Lewis Katz and George Norcross/ Photo from www.gloucestercitynews.net
In this case it seems the partners fell out fairly early on after making the investment in an ailing newspaper group they wanted to turn around, and have since been at loggerheads as to how best run the newspapers and the internet site.
Their partnership structure requires the formal approval of both of its lead investors, Lewis Katz and George Norcross, for all major decisions but the two have apparently disagreed over so many things that both sides are now trying to figure out how to dissolve the partnership.
After failing to agree terms to buy each other out they have now gone to court, separately of course and indeed to two different courts, to present their ideas for doing so. If the two partners, who are both grown men, cannot agree on a formula for divorce then a Judge will have to do it for them, just as in family law.

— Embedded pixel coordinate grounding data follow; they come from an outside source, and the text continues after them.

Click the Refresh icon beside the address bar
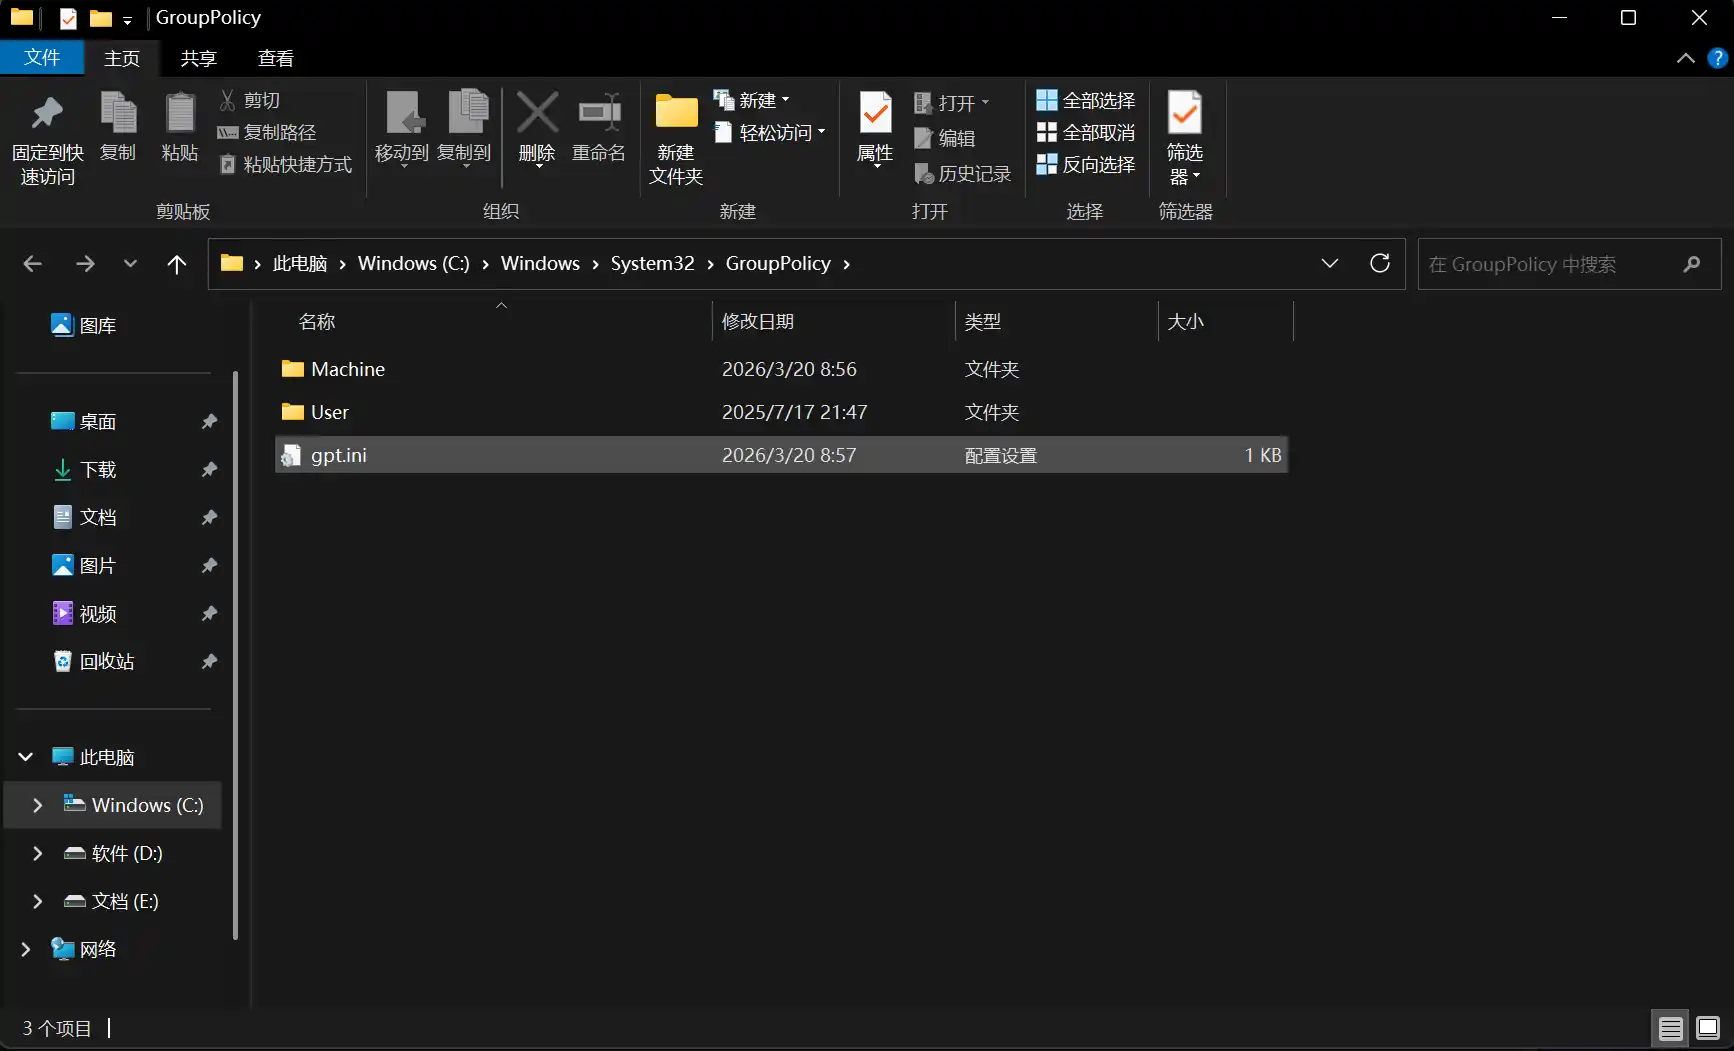 pyautogui.click(x=1380, y=263)
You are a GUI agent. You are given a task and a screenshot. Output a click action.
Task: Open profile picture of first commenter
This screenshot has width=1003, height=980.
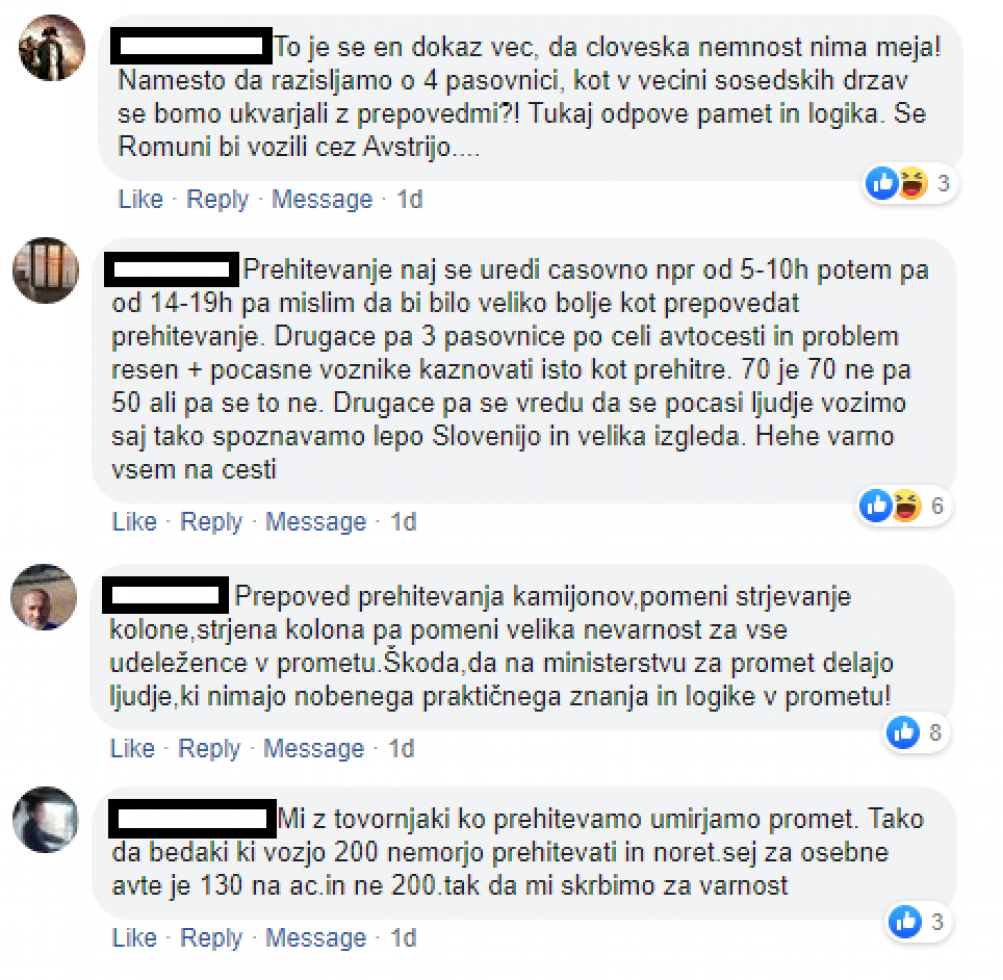click(x=52, y=48)
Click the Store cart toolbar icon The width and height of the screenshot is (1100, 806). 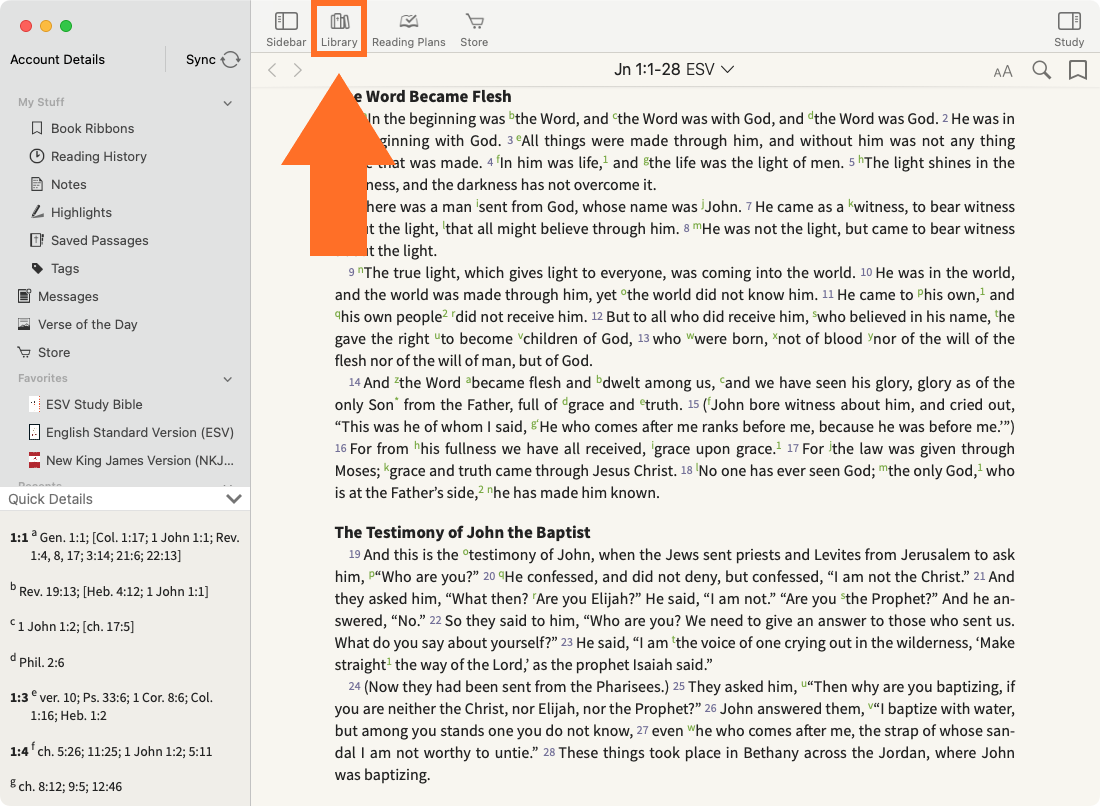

One of the major issues has apparently been editorial policy. Last October the two were already in a courtroom over the earlier firing, by Norcross, of Philadelphia Inquirer Editor Bill Marimow.
Katz pointed out to the court in Philadelphia then that this decision required his prior approval, which had not been given, and indeed he was in fact a supporter of Bill Marimow as Editor. In December the Judge hearing the case agreed with him and ordered the reinstatement of Mr. Marimow. This is presently in abeyance however pending an appeal by Norcross to the Pennsylvania Superior Court. In the mean time it seems nobody may be really minding the store properly, and of course the business needs to be run.
It is quite common in such private partnerships, particularly if they are real estate partnerships, to have a clause in the agreement known as a “shot-gun” whereby each party can make an offer to buy the other(s) out by “triggering” the shot-gun at a bid price of his choosing. The other parties then have the right to match the bid and buy the bidder’s interest instead at the same price. If there is no such response then the shooter gains control.
The really cool thing about the shot-gun is that it imposes good behavior on everybody to do their best to work together, as anybody can trigger the shot-gun process at any time. The danger for someone who does, however, is that you cannot bid too cheap for, if you do, your current partner has the right to just match your own bid and then take you out. So the process itself also encourages a fair price, unless one partner knows the other to be broke and unable to match an offer or to find partners with whom to do so.
On balance, the shot-gun style of partnership arrangement seems to work extremely well when it is employed. However the Interstate General Media partnership agreement apparently has no clause of any kind relating to the resolution of shareholder disputes, hence the current grid-lock. Given the experienced men involved this is a strange oversight, but maybe the deal must have been just too tempting to worry about it at the time.
Be that as it may, on Friday George Norcross asked a state court in Delaware to order a private auction amongst the current owners of the partnership in order to resolve the dispute once and for all. In such a private auction only the existing investors get to bid to each other what they think the business is worth. Then the highest bidder puts up and everybody else shuts up. Thus, with such an arrangement at least one of them gets to keep the business. On the other hand by not exposing the auction to outside bidders at all, better prices from potential third parties may not be canvassed or obtained.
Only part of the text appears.